My two pieces of advice are:
First, learn to manage your emotional reactions to markets. Don’t sell when the market falls heavily, as it will eventually recover. These are the best buying times, although you will struggle to recognise them at the time. Don’t be tempted to buy many different stock ideas from fear of missing out, as your portfolio will end up looking like a zoo. The best way to manage your reactions is to diversify your portfolio into unlisted or alternative investments, including bonds, infrastructure, property and private equity. Take the daily market fluctuations out of the picture.
Second, play to your own strengths. You will not have enough patience or interest to pore over company balance sheets analysing numbers, nor special intuition about future global trends, to become a top share analyst. Most macroeconomic commentary bores you. Don’t think you will become a leading stock picker because you’re no smarter than hundreds of others. You don’t have the right temperament to be a fund manager because you worry too much about losing money for other people. For your equity portfolio, you should combine three opportunities:
1. Identify a group of high quality active investment managers who do not follow any indexes, and leave your money with them for long periods.
2. Build a core of direct investments in great companies you are happy to hold for many years.
3. The rest of your listed equity exposure should be in various forms of indexes but avoid repeating your own selections in the concentrated Australian market.
And train harder and play more football, because you will never be as fast and fit again as you are today.
I have previously written an article in Cuffelinks called My 10 biggest investment management lessons. From that I have selected two below. Note that unlike many investors, I am comfortable selecting some experienced managers to help manage my money, as well as doing stock selection myself. In financial services, with most aspects of investing, Joe Average does not have a clue where to start to find the best products. To DIY in financial services is tough for the average person. I can DIY in my back yard by going to the hardware store, working out how to pave a path or tile a wall, but you can’t do that easily in financial services.

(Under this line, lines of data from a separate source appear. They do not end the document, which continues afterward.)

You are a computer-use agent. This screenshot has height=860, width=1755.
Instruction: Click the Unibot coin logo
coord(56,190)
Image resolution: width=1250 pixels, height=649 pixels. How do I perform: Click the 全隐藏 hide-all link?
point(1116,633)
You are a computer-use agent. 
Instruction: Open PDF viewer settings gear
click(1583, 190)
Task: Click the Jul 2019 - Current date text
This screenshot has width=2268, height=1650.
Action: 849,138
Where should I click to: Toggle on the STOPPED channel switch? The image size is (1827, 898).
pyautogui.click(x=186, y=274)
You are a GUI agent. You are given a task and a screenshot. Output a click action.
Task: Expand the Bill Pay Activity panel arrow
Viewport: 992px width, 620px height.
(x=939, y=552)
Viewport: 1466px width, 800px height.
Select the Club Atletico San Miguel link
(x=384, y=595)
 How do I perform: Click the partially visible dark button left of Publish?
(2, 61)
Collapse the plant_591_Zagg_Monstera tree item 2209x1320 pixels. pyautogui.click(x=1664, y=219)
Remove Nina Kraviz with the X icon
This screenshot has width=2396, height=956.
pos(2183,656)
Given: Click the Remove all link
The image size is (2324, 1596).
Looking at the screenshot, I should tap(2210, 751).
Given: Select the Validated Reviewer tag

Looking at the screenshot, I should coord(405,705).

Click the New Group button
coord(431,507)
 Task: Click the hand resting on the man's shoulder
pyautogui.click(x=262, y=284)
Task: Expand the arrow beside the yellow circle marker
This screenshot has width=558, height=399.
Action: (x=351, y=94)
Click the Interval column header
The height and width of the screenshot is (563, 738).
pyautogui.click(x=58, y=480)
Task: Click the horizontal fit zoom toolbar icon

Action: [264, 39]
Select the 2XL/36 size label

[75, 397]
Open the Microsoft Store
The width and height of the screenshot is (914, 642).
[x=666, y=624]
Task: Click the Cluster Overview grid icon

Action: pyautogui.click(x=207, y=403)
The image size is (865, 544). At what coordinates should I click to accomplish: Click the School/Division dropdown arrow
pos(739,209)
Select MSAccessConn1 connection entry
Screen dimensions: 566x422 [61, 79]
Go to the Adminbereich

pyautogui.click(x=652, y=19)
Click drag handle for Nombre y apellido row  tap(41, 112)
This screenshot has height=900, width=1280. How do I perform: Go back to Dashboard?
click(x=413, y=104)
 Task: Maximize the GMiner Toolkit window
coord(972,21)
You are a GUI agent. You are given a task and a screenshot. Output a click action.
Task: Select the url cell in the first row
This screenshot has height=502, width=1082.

1. Past performance is the best guide to future success
Every offer document in the country says something like ‘Past performance is no guide to future performance’ or similar. That is exactly the opposite of how I think. It’s the best guide to knowing what a manager is really like over a long period. Past performance is extremely important and a great guide to the future. Only long-term results are relevant. The managers I use are selected for the long term. I have no interest in their short-term results. If it looks like a manager is struggling (which I would only conclude after rolling 3-year periods), I would only exit after say a poor rolling five-year result.
2. Never buy a bad stock because the price is low
I don’t like ‘deep value’ investing where a manager is willing to buy a poor quality stock because the price is so cheap. I don’t like people saying a bad stock priced cheap is low risk. Managers need to buy quality stocks. A good track record and a high tracking error should help investors do well in falling markets which is a sign of a good portfolio.